Instructions

Below, you will find parts of four questions that originally appeared on the midterm exam. Some of these parts have been slightly modified from the orignal version.

These questions should be considered extra credit. You are weclome to answer all or some of them. There is no penalty for not answering them as the total points available in the course remains 1000.

Submit your answers as a single PDF document created using Rmarkdown to Canvas. Also, for questions which involve R, submit R scripts named “midterm_ec_qX.R” where “X” is the number of the question you are answering.

If you choose to do part of the assignment, a draft is due Tuesday October 29 by 5pm.

After the due date, you will be asked to review the submissions of two peers. Please follow the peer review guidelines available at: https://jbhender.github.io/Stats506/F19/peer_review.html. Peer reviews are due Thursday at midnight.

After peer review, you will have an opportunity to modify your submission. On your final submission, you will receive credit only for those questions for which you submitted reasonably complete solutions on the draft. The final submission will be due Tuesday November 5 at 5pm.


Part One

Question 2 - Regular Expressions [4 points]

c.

You have been asked to update a collection of related R scripts you wrote a few years ago. The scripts all use dplyr and tidyr and there are several thousand lines of code. Before making the requested updates, you decide it would be a good idea to replace instances of spread with pivot_wider and instances of gather with pivot_longer. You decide to start by using grep at the command line to create a checklist of files/lines to change.

After your first attempt, you notice you are getting a lot of lines where you used the words gather or spread in the comments. You would like to avoid having these appearing in your search.

Task: Write a call to grep that will find all lines in .R or .Rmd files in the local directory that use the functions gather or spread.

A directory of files to test against are available at the course git repo.

Question 4 - dplyr and tidyr [6 points]

In this question you will write or interpret short dplyr pipes that explore or analyze the Orange data, which contains 35 rows and 3 columns recording the growth of orange trees. The dataset has three columns:

  • Tree: an ordered factor, identifying individual trees,
  • age: a numeric vector giving the number of days since the tree was planted,
  • circumference: a numeric vector recording the circumference of the trunk in mm.

The earliest age in the data is after planting (age 0). Where necessary, assume the circumference was zero at age 0.

  1. Write a dplyr pipe to calculate the average rate of growth (mm/day) between between age 0 and the final measurement across all trees.

Part Two

Question 5 - S3 Methods in R [20 points]

In this question, you will define a new S3 generic about for summarizing basic information about an R object in a compact fashion.

  1. Define a new S3 generic about. Use ... in the function template.

  2. Define a default method for the about generic. Your method should call the str generic with the option give.attr = FALSE.

  3. Define an about method for objects of class data.frame that prints the following information to the console:

    1. A string, “‘data.frame’: NN obs of PP variables:” with NN and PP replaced with appropriate numbers.
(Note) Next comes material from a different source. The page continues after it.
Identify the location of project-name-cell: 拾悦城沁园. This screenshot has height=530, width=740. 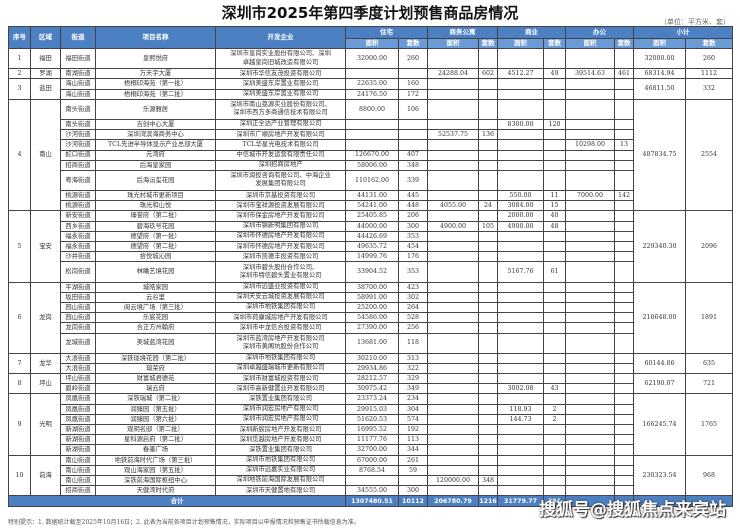
(156, 257).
This should be its own line. If the object being summarized is a member of one or more data.frame sub-classes replace ‘data.frame’ with the name of the primary class.

    2. A string " PP numeric variables: [V1, V2, V3, …]" giving the numbers of numeric columns (PP), and listing the names (V1, V2, … ) as a comma separated list.
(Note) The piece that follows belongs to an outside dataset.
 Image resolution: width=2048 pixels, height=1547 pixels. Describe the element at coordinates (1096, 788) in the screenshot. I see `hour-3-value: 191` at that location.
    3. A string " PP factor variables: [V1, V2, V3, …]" giving the numbers of factor and/or character columns (PP), and listing the names (V1, V2, …) as a comma separated list.

  4. Define an about method for objects of class tbl (a tibble, inheriting from the data.table class) that calls the data.frame method above and then also prints, when applicable, the number and names of any “list” columns. Hint: use NextMethod().
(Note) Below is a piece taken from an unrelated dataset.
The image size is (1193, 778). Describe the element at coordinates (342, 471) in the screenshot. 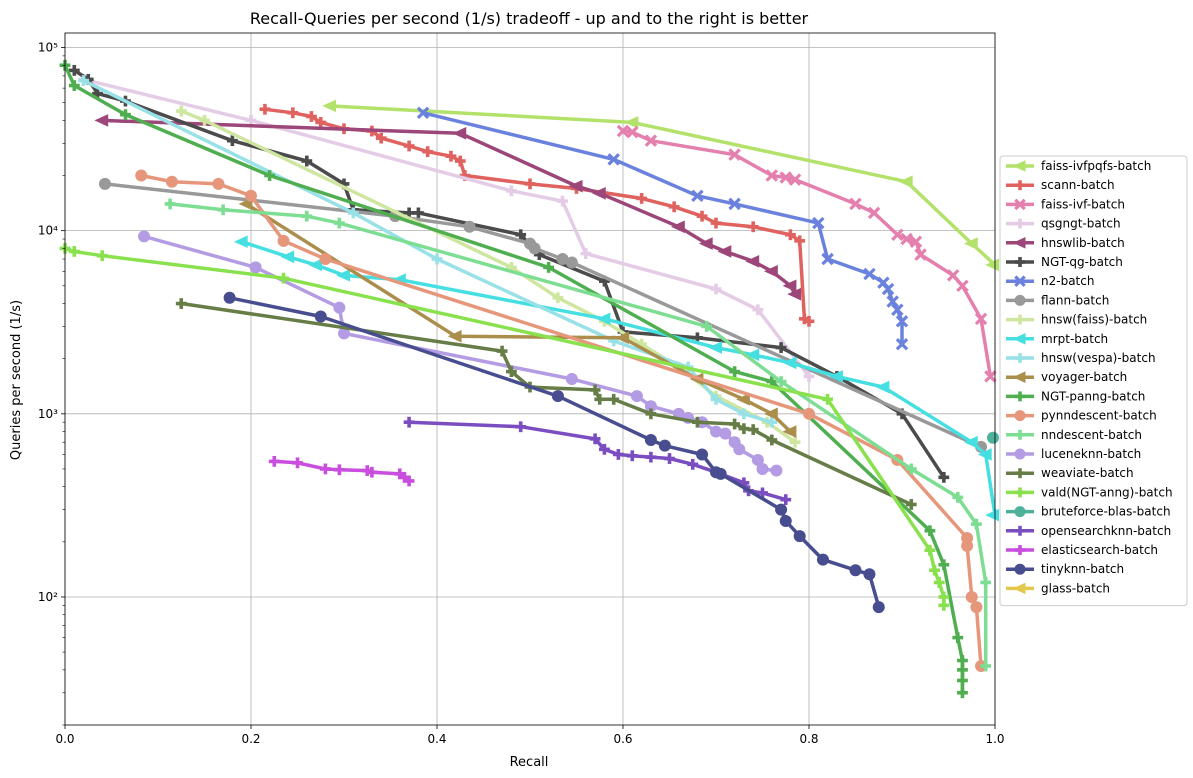

I see `series-elasticsearch-batch` at that location.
Question 6 - Vectorization [20 points]

On the course git repo, you will find an R script which implements a Monte Carlo study to estimate the number of games won by each of three teams in a hypothetical baseball league. Refer to the header and comments for additional context.

Within the script, there are three “tasks”, denoted <task X>, asking you either to rewrite and improve existing portions of the script or complete it by filling in missing code chunks.

Use vectoriztation wherever possible in your answers. Include only the code for each <task> in your pdf document. In your R script, clearly label the code related to each <task>.